En appliquant ce cadre à la réponse du Royaume-Uni au Covid-19, cet article montre que loin d’être la conséquence du pouvoir personnel de Boris Johnson ou d’une prétendue réticence à suivre la science, la réponse du Royaume-Uni reflète un changement dans le régime d’accumulation du pays, du régime néolibéral à ce que Benquet et Bourgeron (2021) appellent le régime "libertarien-autoritaire". Bien que cela ait été rendu visible par l’élection de Boris Johnson, ce changement a été préfiguré par des décisions administratives et l’émergence de nouvelle·aux intellectuel·les, soutenu·es par des acteurs capitalistes désireux de remettre en question les institutions britanniques existantes.

Cet article est organisé en quatre sections principales. Interprétant la réponse britannique au Covid-19 à travers ce cadre, je donne un bref aperçu des stratégies de laissez-faire développées par le Royaume-Uni depuis le début de la crise jusqu’à la fin mars 2020 (section 1). Puis, en étudiant leurs origines idéologiques, je montre comment ces stratégies ont résulté d’un changement de ligne du parti conservateur britannique en faveur d’une stratégie de santé publique radicalement individualiste (section 2). Je soutiens que cela révèle la reconfiguration des institutions politiques du Royaume-Uni autour d’un nouveau régime d’accumulation libertarien-autoritaire qui est en contradiction avec le précédent régime d’accumulation néolibéral (section 3). Enfin, je relie ce changement à l’émergence d’une nouvelle classe de capitalistes favorables aux catastrophes au sein de la communauté des affaires du Royaume-Uni et à leur influence croissante sur les institutions britanniques (section 4).

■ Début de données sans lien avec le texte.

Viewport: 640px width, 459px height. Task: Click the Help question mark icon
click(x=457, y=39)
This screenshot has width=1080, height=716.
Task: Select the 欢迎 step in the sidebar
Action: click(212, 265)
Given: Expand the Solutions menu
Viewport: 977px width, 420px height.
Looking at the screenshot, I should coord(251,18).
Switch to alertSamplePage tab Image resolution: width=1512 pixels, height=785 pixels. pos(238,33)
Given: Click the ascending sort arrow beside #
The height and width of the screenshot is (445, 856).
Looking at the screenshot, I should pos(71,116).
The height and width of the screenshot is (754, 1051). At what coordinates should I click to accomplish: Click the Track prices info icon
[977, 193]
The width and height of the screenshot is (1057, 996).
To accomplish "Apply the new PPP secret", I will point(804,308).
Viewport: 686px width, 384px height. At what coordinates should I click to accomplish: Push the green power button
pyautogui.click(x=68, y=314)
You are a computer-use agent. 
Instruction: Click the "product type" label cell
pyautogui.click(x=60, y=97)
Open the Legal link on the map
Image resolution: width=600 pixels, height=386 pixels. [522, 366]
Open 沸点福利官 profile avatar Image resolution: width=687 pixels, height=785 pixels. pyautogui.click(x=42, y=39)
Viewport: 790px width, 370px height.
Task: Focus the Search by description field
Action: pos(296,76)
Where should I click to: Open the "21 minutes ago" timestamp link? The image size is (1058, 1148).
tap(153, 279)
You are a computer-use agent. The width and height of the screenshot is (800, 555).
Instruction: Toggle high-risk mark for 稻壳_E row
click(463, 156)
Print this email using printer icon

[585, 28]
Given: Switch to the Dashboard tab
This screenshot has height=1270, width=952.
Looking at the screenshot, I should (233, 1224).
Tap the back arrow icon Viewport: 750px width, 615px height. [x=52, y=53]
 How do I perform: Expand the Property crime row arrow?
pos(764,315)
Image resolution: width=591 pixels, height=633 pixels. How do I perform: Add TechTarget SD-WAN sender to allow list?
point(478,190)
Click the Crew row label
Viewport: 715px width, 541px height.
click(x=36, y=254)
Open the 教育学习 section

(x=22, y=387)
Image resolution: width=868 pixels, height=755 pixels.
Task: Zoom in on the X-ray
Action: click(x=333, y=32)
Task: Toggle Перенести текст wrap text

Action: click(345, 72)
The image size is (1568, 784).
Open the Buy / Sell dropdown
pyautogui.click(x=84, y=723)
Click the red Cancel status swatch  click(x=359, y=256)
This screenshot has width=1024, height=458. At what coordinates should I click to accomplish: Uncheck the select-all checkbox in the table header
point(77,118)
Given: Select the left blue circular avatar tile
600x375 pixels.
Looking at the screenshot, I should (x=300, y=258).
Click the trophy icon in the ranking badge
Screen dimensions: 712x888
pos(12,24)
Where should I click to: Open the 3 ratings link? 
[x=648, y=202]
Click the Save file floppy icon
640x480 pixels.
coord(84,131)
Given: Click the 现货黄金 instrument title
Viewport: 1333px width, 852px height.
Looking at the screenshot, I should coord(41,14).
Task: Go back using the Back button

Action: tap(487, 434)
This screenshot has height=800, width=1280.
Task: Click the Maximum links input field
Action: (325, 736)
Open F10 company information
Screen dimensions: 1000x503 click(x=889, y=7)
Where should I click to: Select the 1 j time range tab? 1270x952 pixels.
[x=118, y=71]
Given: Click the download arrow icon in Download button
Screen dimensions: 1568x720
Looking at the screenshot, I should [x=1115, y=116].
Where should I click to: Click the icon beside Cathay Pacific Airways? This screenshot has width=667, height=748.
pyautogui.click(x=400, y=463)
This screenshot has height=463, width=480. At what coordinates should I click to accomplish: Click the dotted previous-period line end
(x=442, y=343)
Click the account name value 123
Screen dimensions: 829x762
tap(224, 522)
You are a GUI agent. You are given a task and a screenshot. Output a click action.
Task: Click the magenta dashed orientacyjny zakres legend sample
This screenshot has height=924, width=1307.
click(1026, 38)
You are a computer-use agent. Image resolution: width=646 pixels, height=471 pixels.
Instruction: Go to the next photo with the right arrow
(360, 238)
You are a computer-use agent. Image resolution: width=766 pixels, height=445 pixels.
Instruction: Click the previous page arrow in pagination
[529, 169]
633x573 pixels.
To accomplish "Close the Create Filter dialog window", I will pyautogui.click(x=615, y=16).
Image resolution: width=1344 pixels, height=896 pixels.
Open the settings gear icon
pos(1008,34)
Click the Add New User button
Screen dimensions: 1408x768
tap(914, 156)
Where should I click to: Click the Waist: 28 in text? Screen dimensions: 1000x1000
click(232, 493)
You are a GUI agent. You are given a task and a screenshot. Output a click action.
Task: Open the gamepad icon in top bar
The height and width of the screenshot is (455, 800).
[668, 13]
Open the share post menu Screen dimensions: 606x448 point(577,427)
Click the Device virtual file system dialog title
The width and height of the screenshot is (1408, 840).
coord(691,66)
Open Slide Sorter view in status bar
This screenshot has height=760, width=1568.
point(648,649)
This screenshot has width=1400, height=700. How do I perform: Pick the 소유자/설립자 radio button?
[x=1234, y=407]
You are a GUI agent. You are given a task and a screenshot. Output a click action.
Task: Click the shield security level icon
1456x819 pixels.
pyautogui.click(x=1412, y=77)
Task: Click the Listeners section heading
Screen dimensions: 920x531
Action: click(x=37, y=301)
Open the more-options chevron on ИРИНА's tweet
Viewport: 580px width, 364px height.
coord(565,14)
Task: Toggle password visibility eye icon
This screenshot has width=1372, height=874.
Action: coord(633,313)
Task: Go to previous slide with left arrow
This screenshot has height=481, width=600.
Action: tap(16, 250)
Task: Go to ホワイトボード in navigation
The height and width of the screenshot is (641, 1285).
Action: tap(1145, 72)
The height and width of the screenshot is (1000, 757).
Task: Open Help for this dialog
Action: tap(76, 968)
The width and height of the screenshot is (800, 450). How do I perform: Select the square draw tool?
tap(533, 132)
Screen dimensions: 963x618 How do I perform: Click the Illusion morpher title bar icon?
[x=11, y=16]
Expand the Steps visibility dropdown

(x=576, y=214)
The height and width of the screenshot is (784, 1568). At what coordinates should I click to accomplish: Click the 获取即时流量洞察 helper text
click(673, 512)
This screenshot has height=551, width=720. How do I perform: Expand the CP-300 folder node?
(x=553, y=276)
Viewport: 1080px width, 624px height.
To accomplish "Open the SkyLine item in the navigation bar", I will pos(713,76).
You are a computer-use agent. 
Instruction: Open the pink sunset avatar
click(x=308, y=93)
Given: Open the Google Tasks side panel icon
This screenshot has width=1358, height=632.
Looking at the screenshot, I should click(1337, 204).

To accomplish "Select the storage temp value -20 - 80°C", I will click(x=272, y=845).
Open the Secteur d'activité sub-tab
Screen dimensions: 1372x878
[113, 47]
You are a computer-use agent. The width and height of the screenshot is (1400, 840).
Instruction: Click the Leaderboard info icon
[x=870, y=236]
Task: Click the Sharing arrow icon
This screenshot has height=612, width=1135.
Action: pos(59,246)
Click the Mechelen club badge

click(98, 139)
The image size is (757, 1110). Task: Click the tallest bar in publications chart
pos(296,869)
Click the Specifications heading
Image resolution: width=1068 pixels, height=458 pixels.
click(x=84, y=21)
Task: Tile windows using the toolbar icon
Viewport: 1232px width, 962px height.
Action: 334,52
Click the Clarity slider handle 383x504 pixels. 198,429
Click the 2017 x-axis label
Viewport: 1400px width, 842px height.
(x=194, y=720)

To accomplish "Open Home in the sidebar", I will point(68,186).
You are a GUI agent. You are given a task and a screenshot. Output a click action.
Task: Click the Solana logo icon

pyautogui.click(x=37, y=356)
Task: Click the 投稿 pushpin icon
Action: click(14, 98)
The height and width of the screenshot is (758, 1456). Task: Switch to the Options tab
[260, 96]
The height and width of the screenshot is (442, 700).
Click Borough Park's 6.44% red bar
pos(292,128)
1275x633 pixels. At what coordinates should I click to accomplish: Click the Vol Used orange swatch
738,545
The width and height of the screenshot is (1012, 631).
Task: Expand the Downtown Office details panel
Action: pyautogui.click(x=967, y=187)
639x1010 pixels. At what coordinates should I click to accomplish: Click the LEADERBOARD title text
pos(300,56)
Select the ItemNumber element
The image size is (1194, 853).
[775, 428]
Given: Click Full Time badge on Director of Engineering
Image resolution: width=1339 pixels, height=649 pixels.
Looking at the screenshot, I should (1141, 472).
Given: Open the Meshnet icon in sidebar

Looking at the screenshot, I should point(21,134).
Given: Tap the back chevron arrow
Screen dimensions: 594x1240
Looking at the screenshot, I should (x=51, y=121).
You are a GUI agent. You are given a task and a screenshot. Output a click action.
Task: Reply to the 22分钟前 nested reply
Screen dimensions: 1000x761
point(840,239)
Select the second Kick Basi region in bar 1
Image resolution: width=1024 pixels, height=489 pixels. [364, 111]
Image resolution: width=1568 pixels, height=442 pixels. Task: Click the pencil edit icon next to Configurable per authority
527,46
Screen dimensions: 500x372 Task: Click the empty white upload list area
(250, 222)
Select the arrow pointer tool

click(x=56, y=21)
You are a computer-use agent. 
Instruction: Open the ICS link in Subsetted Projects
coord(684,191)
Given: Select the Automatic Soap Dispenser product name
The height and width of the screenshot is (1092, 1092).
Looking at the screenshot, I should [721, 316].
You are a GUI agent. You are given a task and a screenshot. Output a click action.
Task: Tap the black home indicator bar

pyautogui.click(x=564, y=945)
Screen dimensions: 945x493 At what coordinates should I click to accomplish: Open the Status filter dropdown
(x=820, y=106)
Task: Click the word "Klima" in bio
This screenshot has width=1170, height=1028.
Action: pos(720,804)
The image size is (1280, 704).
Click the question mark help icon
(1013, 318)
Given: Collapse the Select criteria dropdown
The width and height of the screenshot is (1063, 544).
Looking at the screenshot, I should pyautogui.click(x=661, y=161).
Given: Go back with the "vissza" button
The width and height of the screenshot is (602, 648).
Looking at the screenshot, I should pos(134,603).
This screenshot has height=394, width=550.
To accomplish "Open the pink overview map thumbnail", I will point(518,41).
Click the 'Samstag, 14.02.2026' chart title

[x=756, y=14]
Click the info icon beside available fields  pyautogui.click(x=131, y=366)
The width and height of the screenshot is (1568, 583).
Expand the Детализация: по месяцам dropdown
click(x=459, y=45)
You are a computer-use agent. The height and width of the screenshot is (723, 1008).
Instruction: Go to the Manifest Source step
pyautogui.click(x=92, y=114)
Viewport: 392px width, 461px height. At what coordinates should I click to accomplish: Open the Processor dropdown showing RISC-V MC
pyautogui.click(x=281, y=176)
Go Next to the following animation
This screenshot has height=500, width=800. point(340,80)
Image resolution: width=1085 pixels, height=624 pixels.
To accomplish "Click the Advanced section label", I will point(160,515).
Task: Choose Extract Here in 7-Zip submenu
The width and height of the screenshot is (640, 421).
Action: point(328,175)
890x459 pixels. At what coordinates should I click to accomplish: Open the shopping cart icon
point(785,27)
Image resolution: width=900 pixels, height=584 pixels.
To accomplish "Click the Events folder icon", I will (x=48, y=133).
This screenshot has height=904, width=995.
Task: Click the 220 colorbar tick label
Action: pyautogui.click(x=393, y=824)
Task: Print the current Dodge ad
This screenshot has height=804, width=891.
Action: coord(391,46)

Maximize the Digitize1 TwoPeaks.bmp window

Laissez-faire ou suppression ? Les réponses gouvernementales à la pandémie de Covid-19

Au cours de la période allant de la détection des premiers cas de Covid-19 en Italie, le 21 février 2020, au confinement général du 23 mars 2020, le gouvernement britannique a adopté une approche de laissez-faire à l’égard de la pandémie, d’abord par le biais d’une stratégie d’"atténuation", puis d’une éphémère stratégie d’"immunité collective". Contrairement à la stratégie de "suppression" suivie par les pays asiatiques et certains pays européens comme l’Italie, l’Espagne, l’Allemagne et la France (Titheradge et Kirkland, 2020), le gouvernement britannique est parti du principe que l’épidémie ne pouvait être arrêtée. Plutôt que de la supprimer, il a cherché à "contenir" l’épidémie en testant et en recherchant les cas contacts, en "retardant" le pic des individus infectés et en "atténuant" l’épidémie en renforçant la capacité de soins critiques (Department of Health, 2020). Ces stratégies de laissez-faire ont également inclus des approches alors moins conventionnelles, comme la tentative éphémère de plusieurs conseillers gouvernementaux de faire adopter une stratégie d’"immunité collective" par le Royaume-Uni (Grey et MacAskill, 2020). Fondée sur l’hypothèse que la pandémie serait inévitable et reviendrait "chaque année", cette approche visait à éviter une propagation incontrôlée en concentrant l’infection sur les groupes les moins vulnérables de la population et en "cocoonant" les personnes à risque. Cette approche a été considérée comme permettant d’éviter de coûteux confinements mais devait entraîner un nombre très élevé de décès (FT Reporters, 2020). Elle était soutenue par des experts gouvernementaux de haut niveau (par exemple, le directeur scientifique Sir Patrick Vallance et le chef de la Nudge Unit David Halpern), mais a été rapidement rejetée par le ministre de la Santé Matt Hancock. Comme le montre le tableau 1, deux stratégies distinctes de laissez-faire, la stratégie d’"atténuation" et la stratégie d’"immunité collective", ont été élaborées par les organismes gouvernementaux britanniques les 26 février, 3 mars et au cours de la semaine du 9 mars.